Being on this roof has brought me isolation,
but it’s also given me perception. The number-one thing I hear are
the sirens. Until I came up here, I never realized how many sirens
actually go off on a consistent basis and you pay no attention to
them. But now I can even distinguish the different types of sirens.
Is that an ambulance? A fire truck siren? A police siren? Because
if it’s the ambulance and the fire truck siren you know: “Wow,
somebody probably got shot.”

I hear gunshots all the time. Even the
gunshots that happen ten blocks away sound like they’re next door.
I don’t know why, but it’s like sounds are magnified. And
unfortunately, I have learned to tell the different types of guns
apart from each other. A .25, that sounds more like a large
firecracker. A .45 has a ferocious volume to it. Semi-automatics
are repetitive:
pow-pow-pow-pow-pow.

New Year’s Eve—that was frightening. In this
community, it’s a ritual to shoot off guns on that holiday. So what
happened was around 11 p.m., I began to hear sporadic gunfire, gun
here, gun there. But at 12 o’clock, there was nothing but
guns—small guns, large guns, automatic guns, shotguns. And it can
be horrific if you’re in a close proximity of where these guns are
being shot. Because at any time a stray bullet could come from
anywhere and take you out.

So what I did was, I pulled the futon over
me, ‘cause I figured if a bullet came through it wouldn’t hit me
because the futon is so padded. I just stayed underneath the futon
and slept as best I could. And it really, really sounded like a war
zone. There’s no way that a person could have heard all this
gunfire and not start to think differently about guns.
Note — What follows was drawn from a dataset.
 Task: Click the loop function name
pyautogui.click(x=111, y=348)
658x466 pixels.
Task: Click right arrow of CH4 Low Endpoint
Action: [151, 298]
In January of 2012, I came down to do two
funerals. One was the young man that was killed in Church’s
Chicken21 and another was a young man that was killed at Marquette
Park.22

It was bittersweet to be back on the ground.
I was glad to be down off the roof and to be able to walk around
and socialize with people. But the bitter part was to come down for
funerals and to see so many young people who looked so hopeless. I
think that a lot of kids in this neighborhood feel like they don’t
have anything to live for. They don’t have any education, they
don’t have any jobs, they don’t have any family, so what’s the
point? They’re just like: “whatever.” Whatever happens today, it
happens.
Whatever
. And when you start having that approach
toward your own life, you begin to have it toward other people’s
lives, as well. And I think that’s where a lot of kids are. Life
means nothing. Life has been devalued.